[Work required]
The response must consist of the lines from the one holding "This screenshot has width=1280, height=800." through the final line of the entries, given again exactly and without any pictures.

····················

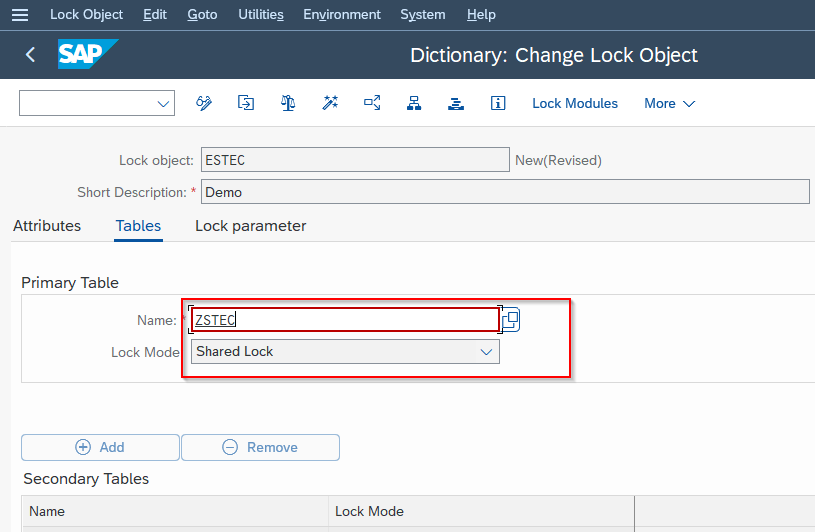Click the Other Object toolbar icon
The image size is (815, 532).
click(246, 103)
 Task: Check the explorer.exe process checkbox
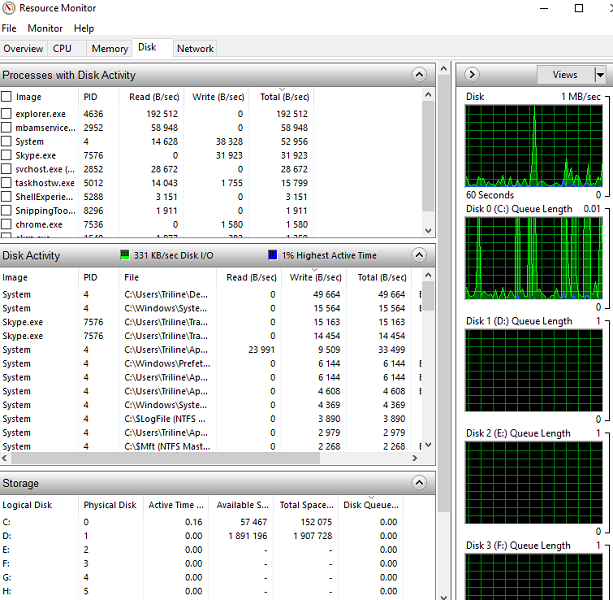(x=7, y=114)
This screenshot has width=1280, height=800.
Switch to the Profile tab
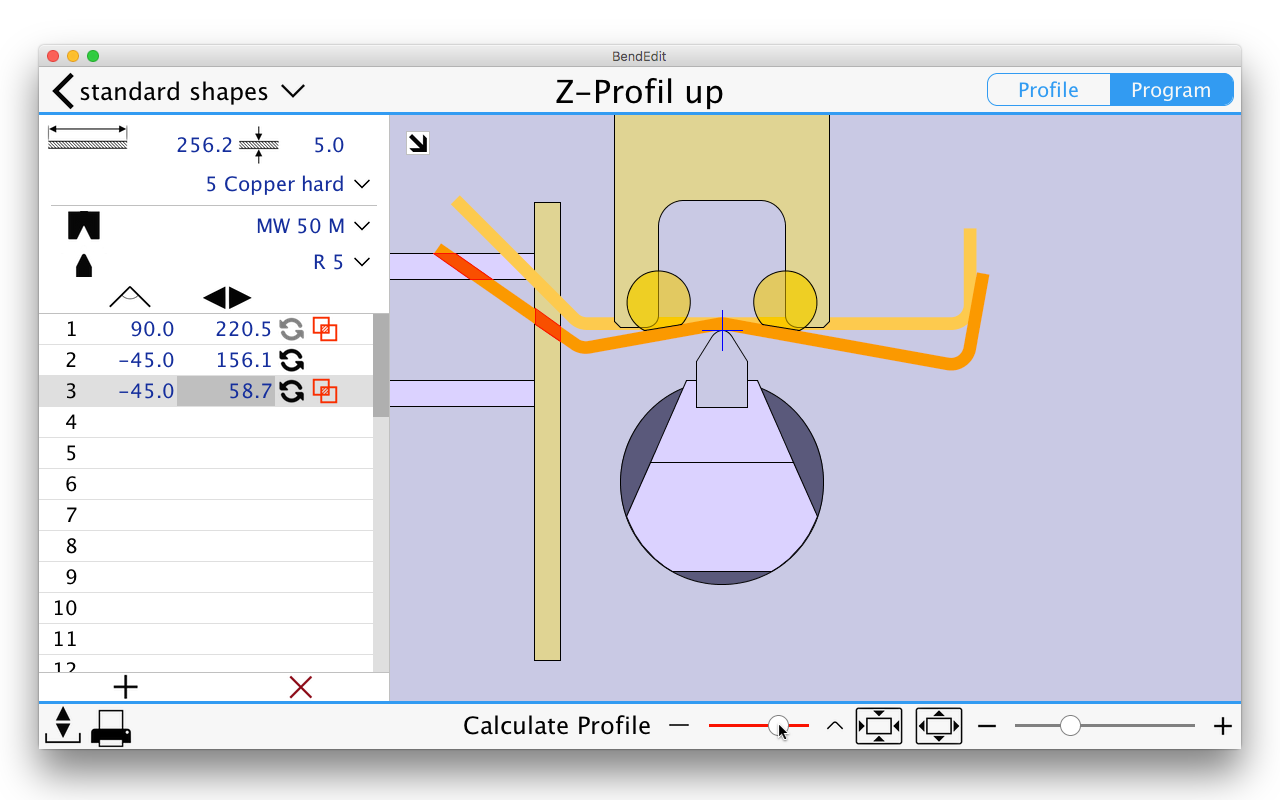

····················

[Response to the exercise]
This screenshot has width=1280, height=800.
Switch to the Profile tab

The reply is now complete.